MC1.2: Characterize the patterns of behavior of suspicious computer use.

To begin, our GeoTime analyst loaded the employee (or user) traffic data in Excel and made columns for latitude longitude coordinates based on the embassy image provided in order to spatially represent employees sending data from their office, entry into the building, and movement in and out of the classified section. The data was also loaded into Mondrian and plots were made of counts by sockets used, IP traffic per day, traffic from destination IP and source IP. A weighted histogram that displays count of request sizes was also created.  The Mondrian analyst began to test the hypothesis that an employee ex-filtrating data would send out large payloads to a limited set of external IPs, by correlating request size with external IPs. In the request size plot, a range of the largest request sizes were selected.  In the source IP plot, selection highlights showed user IPs for 16, 20, and 31 had the selected larger payloads. These IDs were then given to the GeoTime analyst.

 

In two minutes, the GeoTime analyst first selected only the records associated with the three suspect IDs in Excel and then sent those activity records to GeoTime.  In GeoTime, IP traffic was mapped as communication events between destination and source IPs.  Proximity card data was mapped as movement events within the embassy.  As seen in Figure 1 the request size was mapped to event size.  In 1 minute, analysts detected that Destination IP 100.59.151.133 had an unusual number of large request sizes.  Analysts made this observation by sorting events by request size and selecting a range of the largest sizes. The selected large request sizes were cross-referenced to the corresponding destination IPs.  Then to confirm, the GeoTime analyst did the reverse.  Clicking on that Destination IP in the Charts Tab, to see events in the Space-Time Viewer that were associated with the IP, all the large events in the Viewer and Charts Panel were highlighted.

 

Figure 1 again

Figure 1:  All events over time, by location, for the top three employees with the largest request size events highlighted.  In the charts tab on the right, destination IPs are listed.  The highlighted large request sizes all go to the only highlighted destination IP.

 

 

Meanwhile, the Mondrian analyst was able to see that both external destination IP 37.170.30.250 and 100.59.151.133 were highlighted, as seen in Figure 2, when the highest request loads were selected.  However, looking at source IPs, employees sending the data were varied.  Also, when selecting destination IP 37.170.30.250, in the linked bar charts, socket 25 was highlighted in the socket bar chart, indicating that this IP had been accessed exclusively through socket 25.  Given that a large number of employees communicated with this IP and that socket 25 is usually used for SMTP E-mail traffic, it is likely that IP address 37.170.30.250 corresponds to an email server and is expected to receive a lot of traffic and interactions with large request sizes.

 

Conversely, when selecting destination IP 100.59.151.133, only socket 8080 was highlighted. Given that the default socket for http traffic is generally 80 while 8080 is an alternate and less common socket, exclusive usage of 8080 to access this IP is suspicious. In addition, other IP addresses that have been accessed through socket 8080 were also accessed through socket 80. As IP 100.59.151.133 is the only IP address that was exclusively accessed through socket 8080, suspicion regarding the activities to this IP is further strengthened.

 

The Mondrian Analyst made a list of all employee IDs that contacted 100.59.151.133 and provided the list to the GeoTime analyst. The remainder of the analysis was performed in GeoTime by both analysts.

 

Figure 2: Histogram showing number of requests at each request size interval and corresponding Destination IP traffic.  

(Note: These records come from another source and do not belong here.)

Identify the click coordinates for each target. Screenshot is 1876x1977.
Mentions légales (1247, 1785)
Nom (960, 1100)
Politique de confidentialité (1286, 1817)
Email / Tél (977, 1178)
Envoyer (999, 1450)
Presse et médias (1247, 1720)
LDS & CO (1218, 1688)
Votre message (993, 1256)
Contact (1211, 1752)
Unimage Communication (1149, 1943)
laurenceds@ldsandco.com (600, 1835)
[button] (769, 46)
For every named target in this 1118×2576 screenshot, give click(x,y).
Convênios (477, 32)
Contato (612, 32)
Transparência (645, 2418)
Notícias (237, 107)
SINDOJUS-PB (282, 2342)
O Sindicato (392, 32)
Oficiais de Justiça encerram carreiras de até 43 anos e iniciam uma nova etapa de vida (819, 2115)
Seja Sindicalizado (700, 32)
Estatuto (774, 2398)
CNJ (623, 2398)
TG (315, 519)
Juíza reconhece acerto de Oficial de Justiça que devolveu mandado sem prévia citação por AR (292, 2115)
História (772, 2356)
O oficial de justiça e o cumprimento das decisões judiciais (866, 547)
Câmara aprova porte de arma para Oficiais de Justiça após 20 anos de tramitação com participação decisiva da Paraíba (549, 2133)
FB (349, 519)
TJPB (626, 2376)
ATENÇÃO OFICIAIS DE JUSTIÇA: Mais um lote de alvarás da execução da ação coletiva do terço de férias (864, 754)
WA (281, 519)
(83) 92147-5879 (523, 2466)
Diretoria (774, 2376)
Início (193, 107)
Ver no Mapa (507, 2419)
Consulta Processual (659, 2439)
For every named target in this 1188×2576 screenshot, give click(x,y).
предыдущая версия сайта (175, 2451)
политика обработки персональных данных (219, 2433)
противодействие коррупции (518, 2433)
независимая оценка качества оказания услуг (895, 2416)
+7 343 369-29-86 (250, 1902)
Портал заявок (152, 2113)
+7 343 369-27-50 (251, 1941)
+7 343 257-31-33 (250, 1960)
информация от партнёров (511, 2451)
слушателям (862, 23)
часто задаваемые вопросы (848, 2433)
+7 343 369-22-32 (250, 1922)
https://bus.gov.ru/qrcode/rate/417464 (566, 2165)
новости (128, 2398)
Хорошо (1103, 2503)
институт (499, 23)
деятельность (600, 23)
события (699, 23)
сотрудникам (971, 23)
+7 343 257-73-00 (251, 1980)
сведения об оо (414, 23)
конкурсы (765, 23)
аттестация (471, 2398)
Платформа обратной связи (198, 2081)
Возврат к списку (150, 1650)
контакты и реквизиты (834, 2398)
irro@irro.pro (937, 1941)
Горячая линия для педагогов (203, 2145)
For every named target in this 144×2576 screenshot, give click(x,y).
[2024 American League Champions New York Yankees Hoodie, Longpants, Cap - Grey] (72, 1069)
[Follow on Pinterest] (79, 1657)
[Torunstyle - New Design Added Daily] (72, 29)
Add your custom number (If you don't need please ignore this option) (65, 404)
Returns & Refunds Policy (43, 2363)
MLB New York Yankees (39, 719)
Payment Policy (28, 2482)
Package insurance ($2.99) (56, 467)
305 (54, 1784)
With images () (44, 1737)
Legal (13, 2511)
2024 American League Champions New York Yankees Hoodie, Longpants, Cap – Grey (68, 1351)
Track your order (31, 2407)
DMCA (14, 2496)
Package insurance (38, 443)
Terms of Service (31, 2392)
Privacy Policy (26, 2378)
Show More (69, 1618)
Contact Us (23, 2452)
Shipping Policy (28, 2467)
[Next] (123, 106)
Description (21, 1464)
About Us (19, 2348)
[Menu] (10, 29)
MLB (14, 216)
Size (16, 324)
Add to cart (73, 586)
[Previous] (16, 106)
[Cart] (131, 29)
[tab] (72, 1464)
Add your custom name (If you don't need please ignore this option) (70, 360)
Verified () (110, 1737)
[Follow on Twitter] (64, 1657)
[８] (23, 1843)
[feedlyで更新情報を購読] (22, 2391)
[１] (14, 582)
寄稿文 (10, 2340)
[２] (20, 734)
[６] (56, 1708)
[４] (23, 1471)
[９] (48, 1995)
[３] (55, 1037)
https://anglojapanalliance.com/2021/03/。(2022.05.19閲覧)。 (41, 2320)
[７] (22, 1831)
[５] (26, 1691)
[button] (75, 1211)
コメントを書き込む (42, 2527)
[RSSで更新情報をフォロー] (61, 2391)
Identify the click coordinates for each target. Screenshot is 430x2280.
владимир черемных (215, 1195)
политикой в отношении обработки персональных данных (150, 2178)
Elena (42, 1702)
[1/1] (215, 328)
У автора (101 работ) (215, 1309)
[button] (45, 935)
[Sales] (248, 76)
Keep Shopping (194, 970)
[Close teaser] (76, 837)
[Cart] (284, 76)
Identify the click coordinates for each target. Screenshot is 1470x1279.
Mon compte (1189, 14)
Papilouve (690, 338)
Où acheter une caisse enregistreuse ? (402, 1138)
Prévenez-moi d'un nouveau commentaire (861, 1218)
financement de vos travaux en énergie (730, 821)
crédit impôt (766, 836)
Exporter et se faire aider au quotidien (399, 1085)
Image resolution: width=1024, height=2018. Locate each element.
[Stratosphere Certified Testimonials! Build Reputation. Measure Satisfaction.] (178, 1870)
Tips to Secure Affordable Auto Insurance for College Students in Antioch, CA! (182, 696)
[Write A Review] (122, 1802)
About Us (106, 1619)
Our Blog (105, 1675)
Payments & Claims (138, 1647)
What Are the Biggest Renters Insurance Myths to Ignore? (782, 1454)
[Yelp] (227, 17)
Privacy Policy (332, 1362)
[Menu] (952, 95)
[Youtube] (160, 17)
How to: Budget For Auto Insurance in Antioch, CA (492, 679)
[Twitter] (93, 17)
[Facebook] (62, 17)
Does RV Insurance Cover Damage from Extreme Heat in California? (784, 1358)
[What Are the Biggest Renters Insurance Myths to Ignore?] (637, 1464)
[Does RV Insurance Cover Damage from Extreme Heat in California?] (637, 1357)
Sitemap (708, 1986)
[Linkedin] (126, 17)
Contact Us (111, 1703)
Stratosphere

Selecting large request sizes revealed that Destination IP 100.59.151.133 has the greatest number of large request sizes.

 

 

From Excel, the analysts sent the computer activities and proxy movements associated with the employees who communicated with the suspicious IP to GeoTime. Each employee’s computer activity was cross-referenced with his/her movements in and out of the building and classified area. For example, Figure 3 shows a communication event between IP 37.170.100.31 represented by the large purple circle and IP 100.59.151.133, the large blue circle. The communication event occurs while employee 31, the smaller purple circle and purple track line, is in the classified section. The duration of 31's stay in the classified section is represented by vertical purple track, and his exit is represented by the horizontal purple track. This series of movements and communication forms a pattern that indicates absence during the critical communications event.  Sending the proxy movements for the rest of the 59 employees to GeoTime, the analysts manually searched for this pattern, as this pattern is not currently one of the GeoTime Pattern Discovery features. It took the GeoTime analyst two days to find that employee 45 was the only person who was always in the building and not in the classified area every time data is sent to the suspicious IP, though he/she never sent information to that IP him/herself. We noted this new pattern and will be adding it to the automated patterns in the Patterns Discovery feature of GeoTime.

 

Figure 3: Calendar view showing Employee 31’s activities in time and office-space.

Focusing on the time when communication was sent to the suspicious IP revealed that Employee 31’s computer was compromised while he was in the classified area.

 

 

The GeoTime analyst began looking for other relationship and temporal patterns by clicking on the suspicious destination IP in the Space-Time Viewer in GeoTime and running a Link Analysis.  Links for first and second degree connections to the IP were immediately shown.  By clicking on the First Degree link, analysts could see which entities sent requests to the IP, as well as the requests that were sent (in total, 18 events), as shown in Figure 4. By charting the events based on day of the week, it could be seen that the information was always sent out on Tuesdays (8 communication events) and Thursdays (10 communication events). By charting based on the Entities, it could be seen that no computers were used more than 3 times to communicate with the IP. Charting by the hour revealed that that they were sent between 8am to 6pm.

 

 

Figure 4: Looking for patterns using Link Analysis function and Charts.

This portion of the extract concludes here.